La première question, a-t-il dit, est de savoir si l'idée fonctionnerait même dans la pratique. Ensuite, il est important de réfléchir aux risques, à la fois les effets secondaires évidents et les effets secondaires inattendus qui pourraient venir avec toute intervention suffisamment grande pour affecter le climat. L'argent est un facteur évident, car ces types de projets pourraient coûter des dizaines, voire des centaines de milliards de dollars.

La taille et le calendrier, a-t-il poursuivi. Tout plan doit être en mesure de passer à une échelle qui aide vraiment au cours des prochaines décennies pour aider à atteindre les objectifs climatiques mondiaux.

« Nous devons éviter de donner aux gens un faux espoir en suggérant que le changement climatique peut être fixé sans couper les émissions de carbone, ce qui est la seule vraie solution », a-t-il déclaré, ajoutant que des soins particuliers sont également nécessaires dans les régions polaires en raison de leurs conditions difficiles, de leurs obstacles logistiques et de leurs écosystèmes délicats. Dans des endroits comme l'Antarctique, a-t-il ajouté, les traités internationaux destinés à protéger l'environnement rendraient les interventions à grande échelle très difficiles, voire impossibles.

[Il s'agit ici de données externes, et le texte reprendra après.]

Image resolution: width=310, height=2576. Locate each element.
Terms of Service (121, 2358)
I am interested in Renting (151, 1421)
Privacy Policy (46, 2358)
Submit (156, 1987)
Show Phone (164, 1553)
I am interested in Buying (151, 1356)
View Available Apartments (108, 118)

« Ce n'est pas que nous voulions faire cette étude, mais il y a une très petite minorité qui pousse vraiment cela », a déclaré le co-auteur James Kirkham, conseiller en chef des sciences pour un groupe de plus de 20 pays qui se sont réunis pour la première fois au fonds de la glace en 2022 et à la mer.

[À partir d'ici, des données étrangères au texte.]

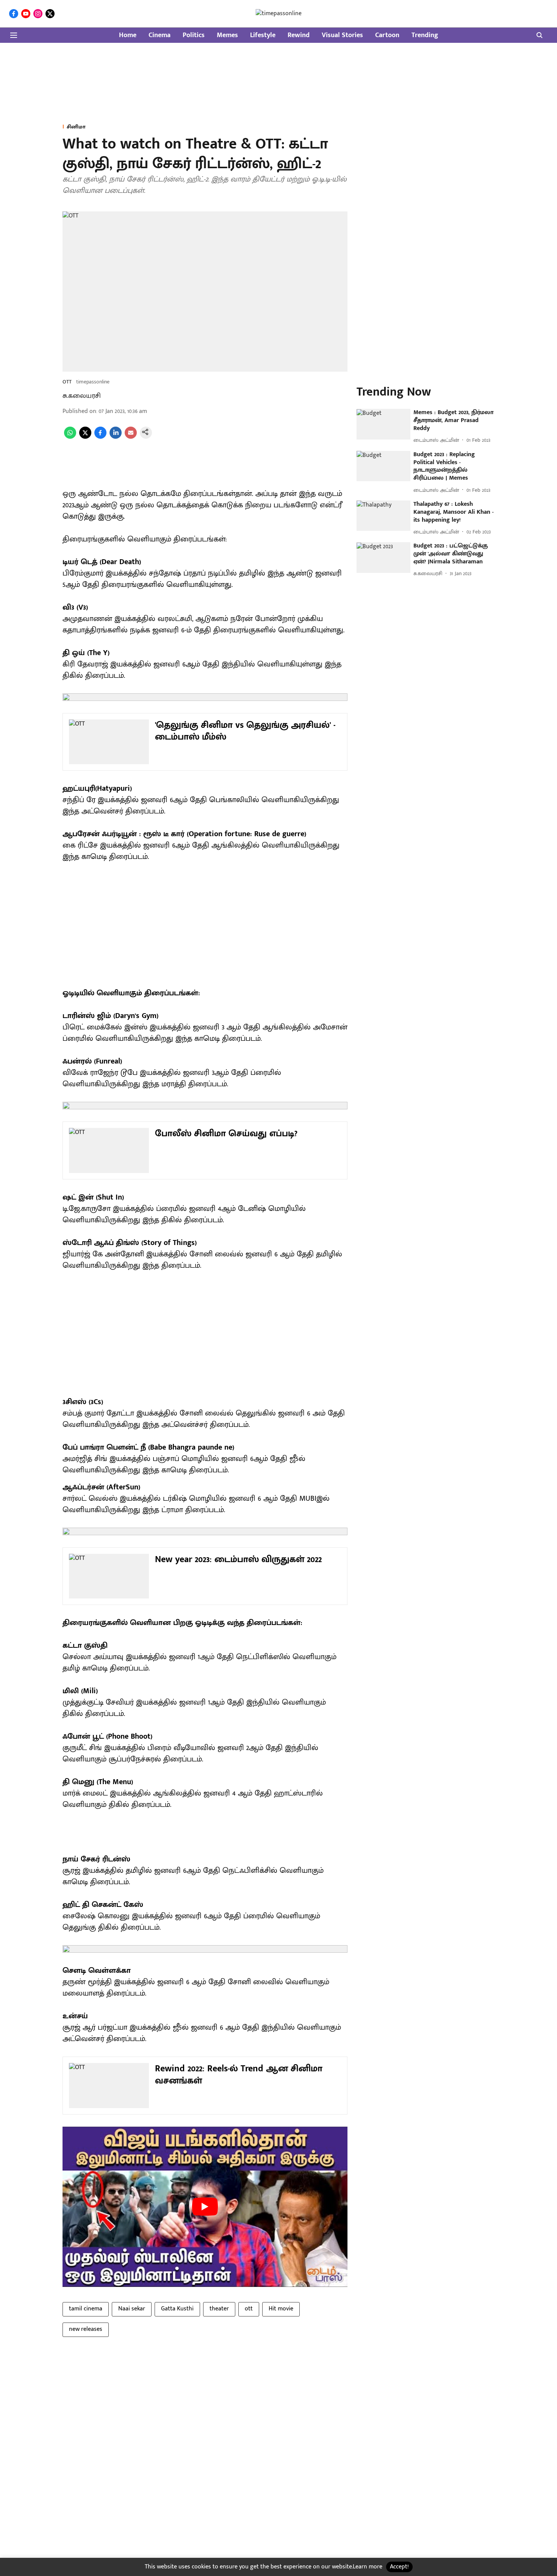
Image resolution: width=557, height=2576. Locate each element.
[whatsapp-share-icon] (70, 437)
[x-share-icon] (85, 437)
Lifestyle (262, 35)
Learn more (367, 2567)
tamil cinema (85, 2309)
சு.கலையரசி (82, 396)
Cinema (160, 35)
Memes (227, 35)
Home (127, 35)
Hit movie (281, 2309)
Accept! (399, 2567)
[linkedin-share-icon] (116, 437)
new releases (85, 2329)
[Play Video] (205, 2206)
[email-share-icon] (131, 437)
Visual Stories (342, 35)
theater (219, 2309)
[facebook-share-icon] (100, 437)
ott (249, 2309)
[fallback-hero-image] (383, 424)
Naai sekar (131, 2309)
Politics (194, 35)
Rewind (299, 35)
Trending (424, 35)
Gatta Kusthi (177, 2309)
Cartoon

L'année suivante à la COP28 à Dubaï, il a noté que de nombreux événements promouvaient des concepts qui sont généralement regroupés dans le terme de «géo-ingénierie», qui se réfère à l'intervention artificiellement et intentionnellement avec certaines parties du système climatique. De nombreux climatologues ont été alarmés que certaines des idées de géo-ingénierie, quelle que soit la farderie, semblaient gagner du terrain avec quelques décideurs.

Dans certains cas, les présentations ont été conçues pour sembler parrainées par les pavillons nationaux, « même si au moins les personnes à qui nous avons parlé au sein de ces administrations ne veulent rien avoir à faire avec cela », a déclaré Kirkham. «Ce qui nous a vraiment blessé, c'est qu'ils présentaient ces idées marginales comme s'ils avaient le soutien de l'ensemble de la communauté de recherche.»

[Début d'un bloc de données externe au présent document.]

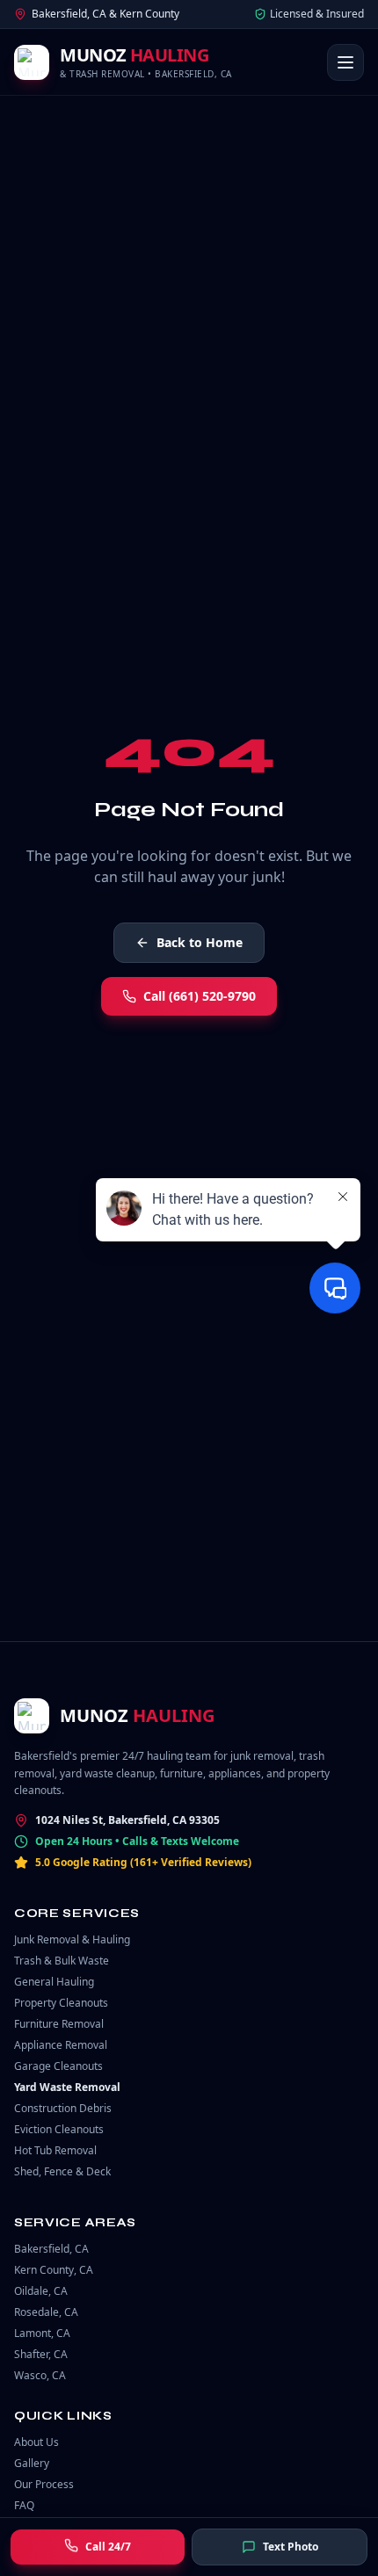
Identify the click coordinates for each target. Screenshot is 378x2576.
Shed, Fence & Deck (62, 2171)
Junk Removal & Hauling (72, 1939)
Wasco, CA (40, 2375)
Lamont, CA (42, 2333)
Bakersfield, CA (51, 2248)
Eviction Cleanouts (59, 2129)
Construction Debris (63, 2108)
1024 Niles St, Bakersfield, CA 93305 (127, 1820)
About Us (36, 2442)
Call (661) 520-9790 (199, 996)
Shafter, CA (41, 2354)
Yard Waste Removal (67, 2087)
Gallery (31, 2463)
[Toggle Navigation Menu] (345, 62)
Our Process (44, 2484)
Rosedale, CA (46, 2312)
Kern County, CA (53, 2269)
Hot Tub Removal (55, 2150)
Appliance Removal (60, 2044)
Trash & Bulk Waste (61, 1960)
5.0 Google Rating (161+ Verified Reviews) (143, 1863)
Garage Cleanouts (58, 2066)
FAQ (24, 2505)
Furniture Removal (59, 2023)
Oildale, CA (41, 2290)
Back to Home (199, 942)
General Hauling (54, 1981)
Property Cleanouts (61, 2002)
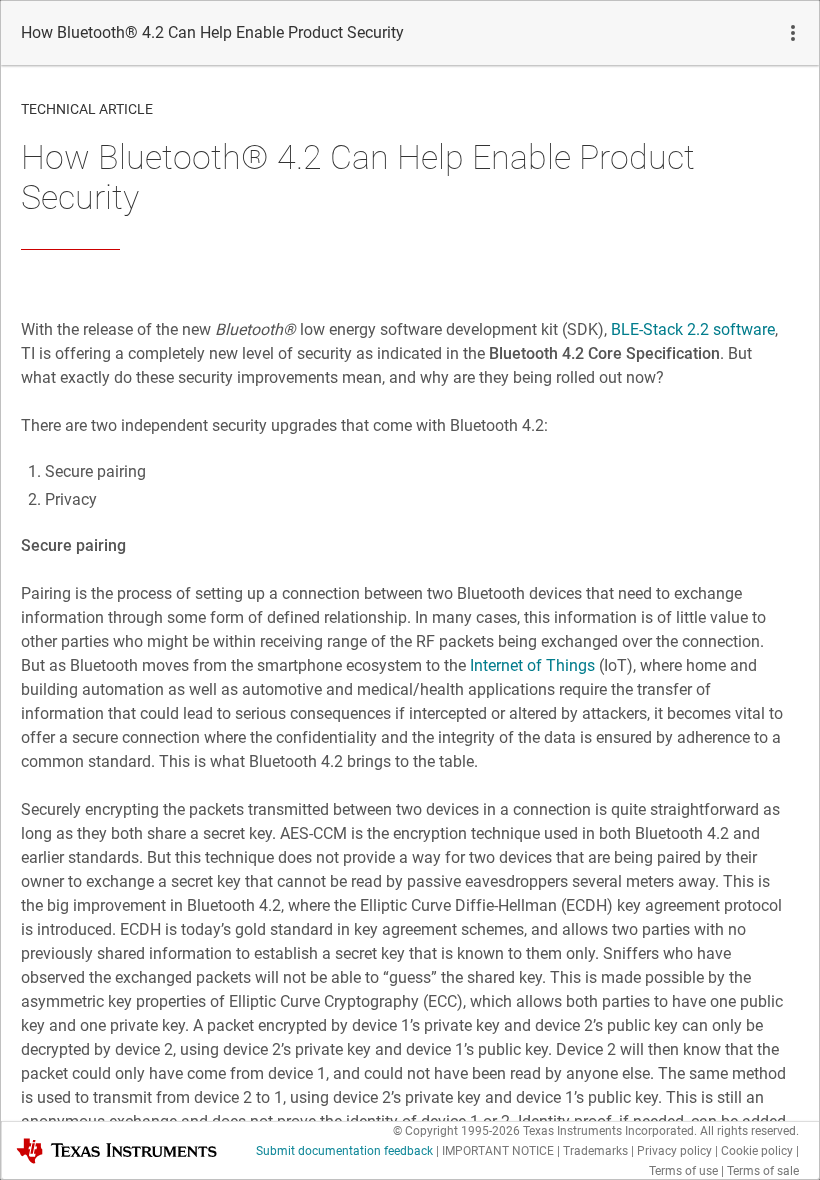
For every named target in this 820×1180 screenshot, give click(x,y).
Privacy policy (674, 1151)
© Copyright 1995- (456, 1131)
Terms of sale (763, 1171)
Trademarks (595, 1151)
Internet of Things (532, 665)
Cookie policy (757, 1151)
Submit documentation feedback (344, 1151)
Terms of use (683, 1171)
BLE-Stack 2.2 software (693, 329)
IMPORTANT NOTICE (498, 1151)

L'évaluation montre qu '«aucune idée de géo-ingénierie actuelle passe un test objectif et complet concernant son utilisation dans les décennies à venir», a-t-il déclaré.

Dans un e-mail, Kirkham a écrit que la plupart des idées de géo-ingénierie avaient longtemps été «licenciées et ignorées» par la communauté des sciences du climat grand public. Mais ces dernières années, «il semble y avoir eu un changement… avec beaucoup plus d'argent dans ce genre de projets et l'embauche de gens expérimentés et lisses de relations publiques pour mettre ces idées dans les médias», a-t-il déclaré.